The prospective PN leadership candidate was interviewed by The Malta Independent on Sunday as the leadership campaigns for who will succeed Bernard Grech at the helm of the PN continue.

Asked why he should be the PN’s next leader over Adrian Delia, Borg said that the PN has a choice before it: “either look forward or choose to maintain the status quo”.

“I believe that out there the people and the PN’s supporters are asking for us to look forward, and I believe that I am capable of offering that,” he said.

At 30, Borg would be the youngest person to lead a political party in Malta’s history – something which he’s said is an advantage, but something which others may find a disadvantage.

“I don’t feel that this should be a hindrance,” when asked if his age might prove to be a sticking point with voters.

“I think that if a politician is humble enough to be surrounded by people who are technocrats, who are not yes men but see the best interests of the country and not what a politician wants to hear – then that politician can make decisions in the best interest of the country and which revolutionise our society. That’s what I am doing,” he said.

He said that in his political career he has always managed to beat the PL, citing his personal electoral result in 2022, the party’s results in the European Parliament and Local Council elections in 2024 – where the PN achieved a majority of votes in Gozo, and patterns in surveys where the PN has remained ahead of the PL as examples.

“This is the mentality that I want to implement into the PN on a national scale: a winning mentality,” he said.

He said that he would approach a general election with a “dynamic and energetic leadership team” and that he wants to create a party “which is open to everyone: open to ideas, open to thoughts, open to criticism” that welcomes people with different lines of thinking.

“Whenever the PN was an encyclopaedia of ideas which ultimately had a common denominator, it was always a winning party, and that is what I believe that I am capable of giving to the PN – hope, a winning mentality, and modernisation,” he said.

He said that the PN today, according to the latest surveys, is 40,000 votes down, but noted that there are 70,000 to 90,000 people who are non-voters – “political orphans”.

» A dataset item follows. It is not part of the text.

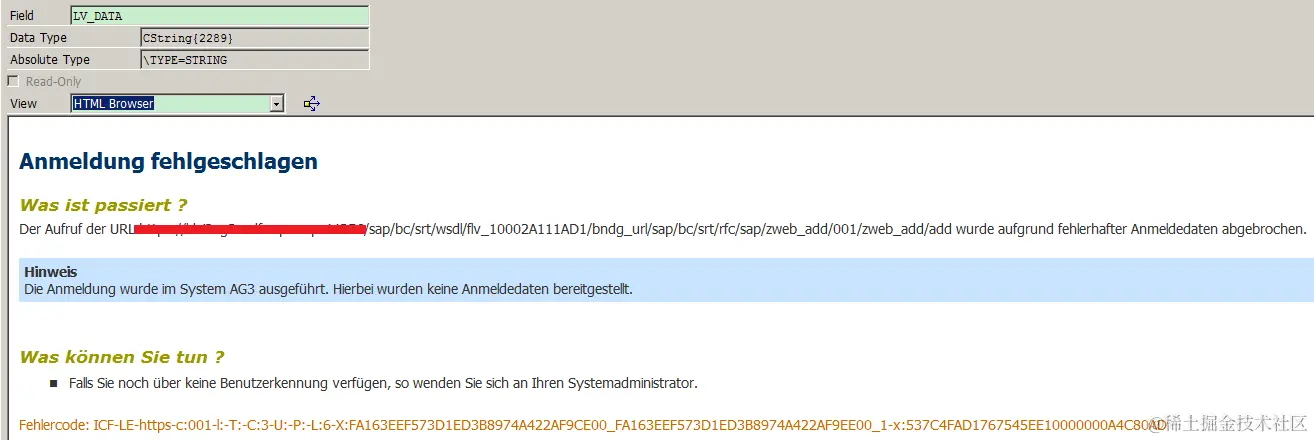Click the Data Type label
This screenshot has width=1314, height=440.
coord(39,38)

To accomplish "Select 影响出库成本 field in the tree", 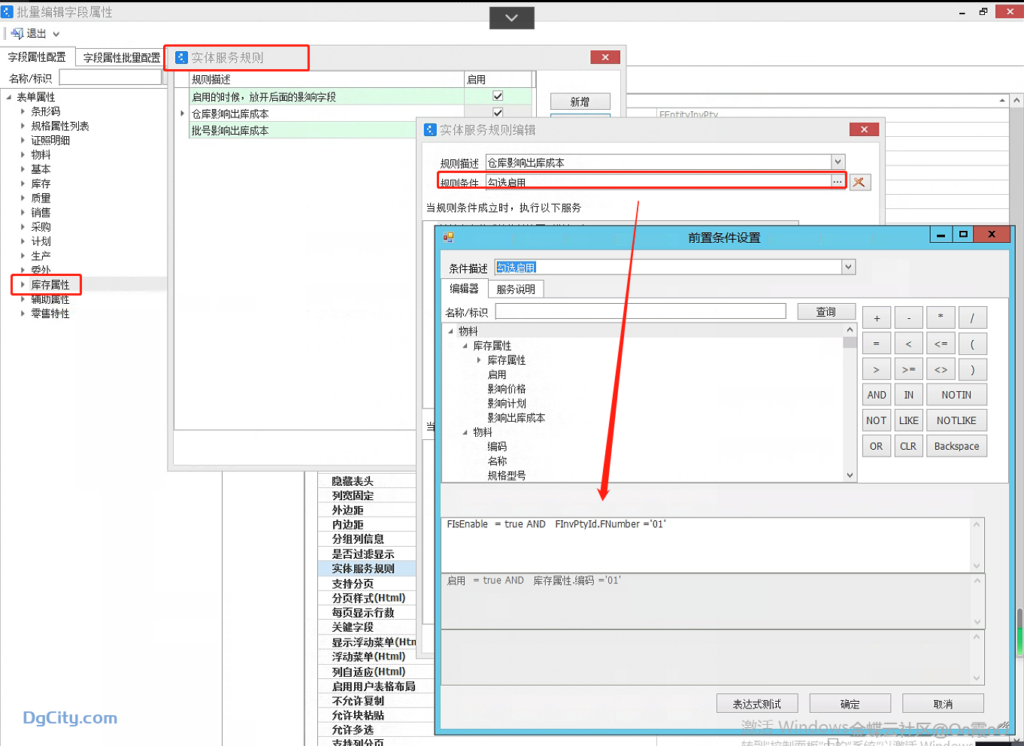I will point(516,418).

“Who has the best chance of convincing this segment of people to start slowly moving towards the PN? That’s why the party needs to look forwards not backwards, and that’s why we need the party to win not in five years, but now, in the next election,” he said.

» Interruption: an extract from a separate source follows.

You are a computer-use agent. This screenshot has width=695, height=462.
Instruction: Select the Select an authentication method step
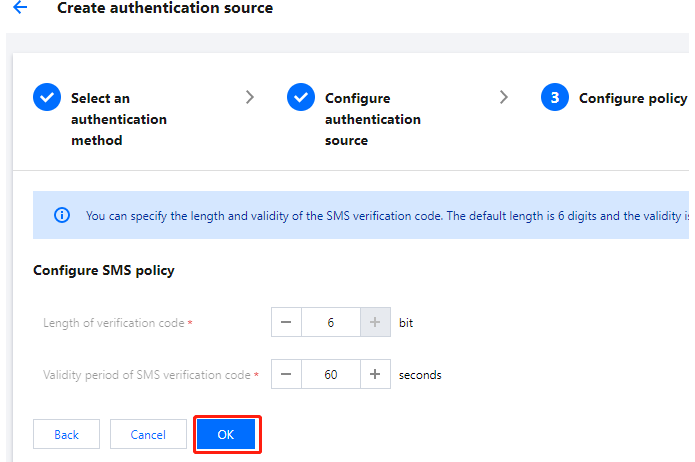coord(119,119)
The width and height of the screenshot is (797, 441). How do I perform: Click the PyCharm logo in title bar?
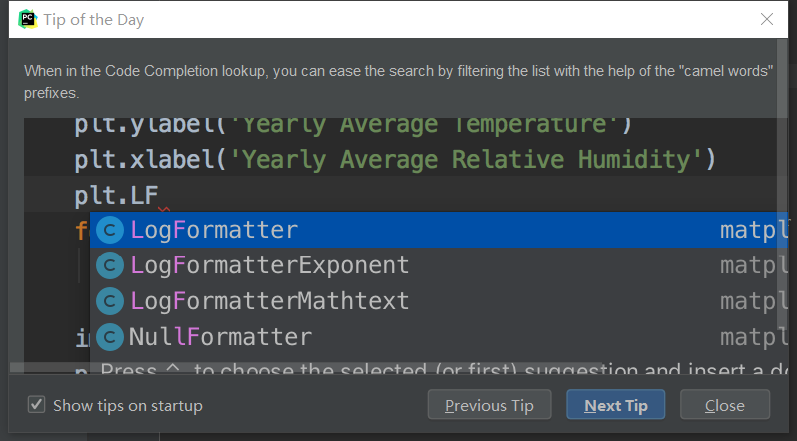pos(27,20)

Was there an agreement between Alex Borg and Adrian Delia?

Borg will be contesting against someone who many considered to be his political mentor – ex-party leader Adrian Delia. It was widely reported that the two had agreed that they would not contest against each other, yet in the end they did.

It reportedly added a sour note to their relationship, and there remained questions over whether this agreement actually existed: in interviews with the Times of Malta, Borg said there was no such agreement, while Delia said that there was.

Asked which was the case, Borg did not give a definitive yes or no answer, instead saying that he has always believed that in a democracy the best thing that there can be is a choice.

“I made this choice for the party’s interest not my own or for my own personal ambition, but because I genuinely believed that the PN today needs this generational change and to have this winning mentality again,” he said.

Undeniably though, the first choice for many after Bernard Grech announced he would step down was PN MEP and European Parliament President Roberta Metsola. She opted to stay in Brussels, opening the way for Borg and Delia to contest for the post – but does Borg feel like he and his colleague as something of a second choice?

“Roberta Metsola is doing exceptional work as President of the European Parliament. She could not come here and leave that role especially in critical global moments, so we aren’t the second choices. We are the choice that members have,” he said.

“There is a choice between two friends and whatever the members choose, we will follow whoever the leader is,” he said.

A PN with Borg as leader: Sustainable economy, sustainable planning, changes within the party

The buzzwords of trying to be as inclusive of different ideas as possible are certainly not new for the PN – even if the success with it has been minimal.

Asked what he would do differently in order to actually succeed in attracting more people to the party, Borg said that first and foremost he would not hole himself up at the PN’s headquarters in Pieta.

“I believe that the PN leader should, at most, be there once or twice a week. The role of the PN leader is to be in the streets, meeting social partners, going to political clubs, going on house visits, as this is the type of politics that gives good results,” Borg said.

There is more to it though: Borg said that the “mentality, vision, thinking, and message has to be different”.

Firstly, the party needs to have a “positive message”. This doesn’t mean only praising the PL, as one of the Opposition’s role is to hold the government to account, he said, but at the same time people are now expecting the PN to show where it wants to take the country in the future.

“The people are thirsty for an alternative,” he said.

He said that the country’s biggest economic sectors were the result of the PN’s vision – which the PN had then continued to build upon. “That’s what the PN needs to offer: to recognise and build on what was done right by the PL and expand into new economic niches,” he said.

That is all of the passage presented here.